XOR and EC goals are not safe, even when just single disk fails

[aletus]

All,

A head up for a major danger: XOR and EC goals are not safe even with a single disk failure due edge case of chunk distribution.

Recently one of my chunk server has some hardware issue and I had to take it offline for repair.

Everything was green across the board before hand (no missing chunks, endangered chunks, under goal chunks, etc..) and all my files were XOR3 or EC8+2 so lizards should be able to handle one chunk server down.

However, as soon as take the single chunk server down, a whole lots of chunks shown up as missing and files shown up as unavailable.

When I bring the server backup , everything went back to green and available.

So even though the files are XOR3 and EC8+2, the file system should have able to handle one disk failure it didn't.

In this case I am lucky this was an unrelated hardware failure and not a disk failure so I was able to bring it that chunk server back online otherwise I would have lost those files for good in case of a real disk failure.

Upon further investigation on a few of those unavailable files, I found out that particular single chunk server was storing multiple copies of the same chunk.

Here is an example for XOR3:

  chunk 3: 00000000002480C5_00000001 / (id:2392261 ver:1)
            copy 1: 192.168.1.11:9422:lp part 3/4 of xor3
            copy 2: 192.168.1.11:9422:lp part 4/4 of xor3
            copy 3: 192.168.1.18:9422:lp part 1/4 of xor3
            copy 4: 192.168.1.15:9422:lp part 2/4 of xor3

In this case, since this is XOR3, the chunk is split in 3 parts + 1 XOR parity part for a total of 4 copies. This should have been able to handle 1 disk failure.

However not sure how lizardfs got into this, but it did store 2 out 4 copies on the chunk server 192.168.5.11. So when I took that particular server offline, there are only 2 copies out 4 left which is not enough to reconstruct the chunk hence the chunk and file became missing and unavailable.

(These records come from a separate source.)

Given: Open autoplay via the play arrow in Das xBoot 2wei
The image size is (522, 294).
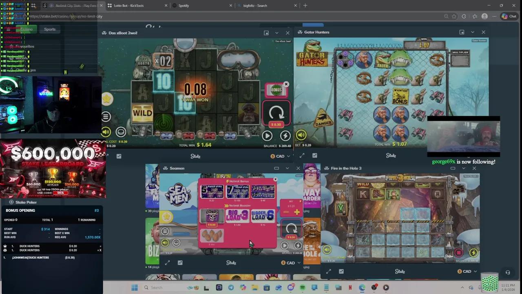Looking at the screenshot, I should coord(267,136).
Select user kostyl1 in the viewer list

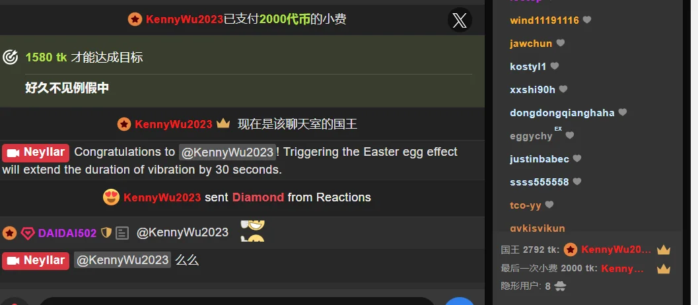click(x=528, y=66)
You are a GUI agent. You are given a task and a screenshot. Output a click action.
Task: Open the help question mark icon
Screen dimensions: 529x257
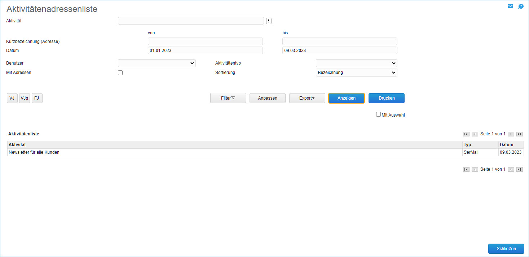point(521,6)
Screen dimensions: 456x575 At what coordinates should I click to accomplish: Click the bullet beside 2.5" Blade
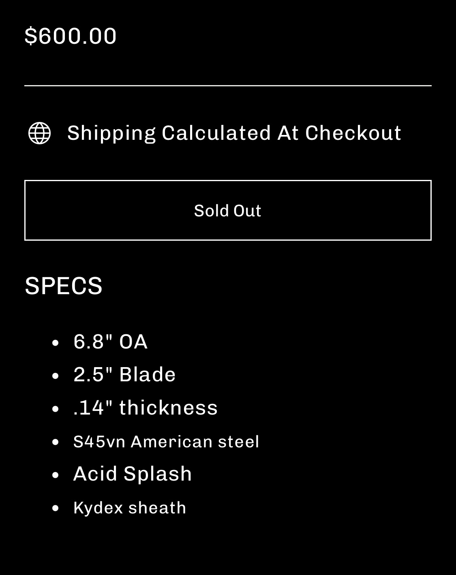click(56, 376)
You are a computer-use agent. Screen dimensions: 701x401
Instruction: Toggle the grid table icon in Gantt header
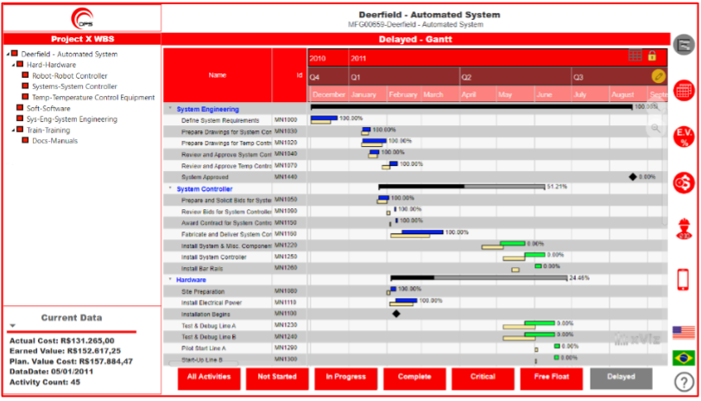[635, 55]
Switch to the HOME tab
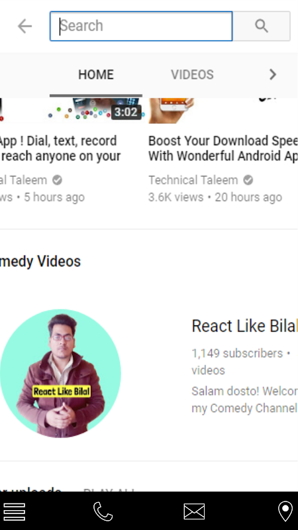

The dangerous thing is lizardfs currently does not a way to detect this scenario and therefore does not redistribute the copies to another chunk server so it it safer. There are more than enough chunk servers and disk space on them to do the redistribution but I don't think there is a current code to detect this scenario and redistribute.

I did a cursory code read through and it seemed like the file and chunk test loop only check for correct number of copies (in this example XOR3 so it needed 4 copies and there are 4 copies so it's good). It does not check where the copies are store and redistribute them so it will remain in this dangerous situation.

Hope this gives a head up for people looking to use XOR and EC goals.

[aNeutrino]

Hi, @aletus this looks like a very interesting bug - thank you for sharing it.
Can we have a video chat about it, please?
If yes can you send me your contact data to aneutrino@lizardfs.org, please?
after we got more data and a clear reproduction scenario I will gladly update this issue with an explanation for the fix.

[njhurst]

I've observed this for EC goals too. @aNeutrino do you have a code pointer where the logic for spreading the chunks out is?

[aletus]

The inevitable did happen today. Lost files and data even with EC goals coverage and a single disk failure.

One of my hard drive went bad with bad sectors, lizardfs reported damaged disk and I had to remove it from the system. And a lots of chunks and files shown up as unavailable even though the goal was EC(8,2).

I spot checked a few smaller missing files with mfsfileinfo and they only has 7 out 10 copies. So either lizardfs put all 3 missing copies on this single failed disk or it only generates 8 copies and one of them is on this particular disk.

I'm not sure how to have a "clear reproduction scenario". The system is in a definitely bad and precarious state and we can certainly debug from here and hopefully has a way to fix it. But not sure how to get to this state from a clean install.

Best thing at the moment is to have a way to detect files that are at risk and way to force it to redistribute.

[dagelf]

I wonder if it could be behind the reason Moosefs doesn't delete discarded junks until a week later.

[szycha76]

@aletus, which version are you using? I did notice uneven distribution on only a few files/cases throughout 3+ years quite intensive using of 3.12.0, but nothing that would threaten my data - and believe me, you wouldn't probably entrust your data with the drives I did ;-)

I'm using 16+2, 8+2, 4+2, 4+1, 2+1 and x2, x3, x4 replication modes mostly, and if one drive goes south, I can see several chunks that have 2 copies to replicate, but on the other hand they do not appear in "endangered chunks" list, so I didn't wonder what is the reason of this behavior.